[Python-Dev] A standard lexer?
Tim Peters
tim_one@email.msn.com
Sun, 8 Oct 2000 06:32:36 -0400
Blast from the past!
[/F]
> for phrase, action in lexicon:
> p.append("(?:%s)(?P#%d)" % (phrase, len(p)))
[Tim]
> How about instead enhancing existing (?P<name>pattern) notation, to
> set a new match object attribute to name if & when pattern matches?
> Then arbitrary info associated with a named pattern can be gotten at
> via dicts via the pattern name, & the whole mess should be more
> readable.
[/F
Sent: Sunday, July 02, 2000 6:35 PM]
> I just added "lastindex" and "lastgroup" attributes to the match object.
>
> "lastindex" is the integer index of the last matched capturing group,
> "lastgroup" the corresponding name (or None, if the group didn't have
> a name). both attributes are None if no group were matched.

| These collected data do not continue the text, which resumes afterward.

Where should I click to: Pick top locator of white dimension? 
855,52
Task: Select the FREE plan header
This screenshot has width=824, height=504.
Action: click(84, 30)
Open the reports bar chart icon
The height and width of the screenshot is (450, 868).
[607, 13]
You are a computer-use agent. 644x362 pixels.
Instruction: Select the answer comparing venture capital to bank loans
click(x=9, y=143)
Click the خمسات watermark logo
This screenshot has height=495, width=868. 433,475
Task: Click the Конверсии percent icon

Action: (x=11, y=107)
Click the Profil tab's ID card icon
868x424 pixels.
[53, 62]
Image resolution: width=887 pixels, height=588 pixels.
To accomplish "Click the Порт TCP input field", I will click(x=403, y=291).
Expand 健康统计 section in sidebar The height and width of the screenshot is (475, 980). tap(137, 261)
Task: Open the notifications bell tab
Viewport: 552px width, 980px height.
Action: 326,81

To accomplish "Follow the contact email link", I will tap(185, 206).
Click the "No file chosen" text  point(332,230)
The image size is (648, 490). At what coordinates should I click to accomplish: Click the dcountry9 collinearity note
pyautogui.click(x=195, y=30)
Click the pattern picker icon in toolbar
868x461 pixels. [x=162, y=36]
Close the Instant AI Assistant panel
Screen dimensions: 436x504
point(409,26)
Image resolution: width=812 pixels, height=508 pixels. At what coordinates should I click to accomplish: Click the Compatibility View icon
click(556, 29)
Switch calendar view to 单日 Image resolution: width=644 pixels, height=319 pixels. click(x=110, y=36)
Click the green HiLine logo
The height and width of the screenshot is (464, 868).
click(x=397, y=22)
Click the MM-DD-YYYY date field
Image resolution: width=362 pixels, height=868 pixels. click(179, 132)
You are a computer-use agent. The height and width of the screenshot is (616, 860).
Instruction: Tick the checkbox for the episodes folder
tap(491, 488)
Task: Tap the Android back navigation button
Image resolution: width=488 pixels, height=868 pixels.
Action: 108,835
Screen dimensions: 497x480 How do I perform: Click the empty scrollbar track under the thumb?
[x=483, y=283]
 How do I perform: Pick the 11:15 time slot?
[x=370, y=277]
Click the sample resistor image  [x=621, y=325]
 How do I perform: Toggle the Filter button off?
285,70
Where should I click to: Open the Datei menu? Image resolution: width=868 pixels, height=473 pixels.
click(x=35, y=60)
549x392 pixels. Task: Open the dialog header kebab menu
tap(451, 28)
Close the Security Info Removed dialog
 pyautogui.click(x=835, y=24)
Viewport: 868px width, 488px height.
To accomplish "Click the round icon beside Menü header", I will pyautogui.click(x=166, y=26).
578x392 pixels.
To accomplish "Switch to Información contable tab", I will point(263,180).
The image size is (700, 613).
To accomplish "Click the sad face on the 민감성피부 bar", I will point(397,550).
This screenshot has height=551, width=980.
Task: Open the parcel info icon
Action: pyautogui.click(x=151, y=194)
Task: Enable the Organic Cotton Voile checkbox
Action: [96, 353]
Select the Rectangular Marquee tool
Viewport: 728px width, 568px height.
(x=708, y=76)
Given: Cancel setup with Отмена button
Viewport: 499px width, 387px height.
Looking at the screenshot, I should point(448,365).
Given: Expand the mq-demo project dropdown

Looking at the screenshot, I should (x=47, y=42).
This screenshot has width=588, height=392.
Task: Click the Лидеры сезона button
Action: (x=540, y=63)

Reviewing this before 2.0 has been on my todo list for 3+ months, and
finally got to it. Good show! I converted some of my by-hand scanners to
use lastgroup, and like it a whole lot. I know you understand why this is
Good, so here's a simple example of an "after" tokenizer for those who don't
(this one happens to tokenize REXX-like PARSE stmts):
import re
_token = re.compile(r"""
(?P<space> \s+)
| (?P<var> [a-zA-Z_]\w*)
| (?P<dontcare> \.)
| (?P<number> \d+)
| (?P<punc> [-+=()])
| (?P<string> " [^"\\\n]* (?: \\. [^"\\\n]*)* "
| ' [^'\\\n]* (?: \\. [^'\\\n]*)* '
)
""", re.VERBOSE).match
del re
(T_SPACE,
T_VAR,
T_DONTCARE,
T_NUMBER,
T_PUNC,
T_STRING,
T_EOF,
) = range(7)
# For debug output.
_enum2name = ["T_SPACE",
"T_VAR",
"T_DONTCARE",
"T_NUMBER",
"T_PUNC",
"T_STRING",
"T_EOF",
]
_group2action = {
"space": (T_SPACE, None),
"var": (T_VAR, None),
"dontcare": (T_DONTCARE, None),
"number": (T_NUMBER, int),
"punc": (T_PUNC, None),
"string": (T_STRING, eval),
}
def tokenize(s, tokeneater):
i, n = 0, len(s)
while i < n:
m = _token(s, i)
if not m:
raise ParseError(s, i)
group = m.lastgroup
enum, action = _group2action[group]
val = m.group(group)
if action is not None:
val = action(val)
tokeneater(enum, val)
i = m.end()
tokeneater(T_EOF, None)
The tokenize function here used to be a mass of if/elif stmts trying to
figure out which group had matched. Now it's all table-driven: easier to
write, reuse & maintain, and quicker to boot. +1.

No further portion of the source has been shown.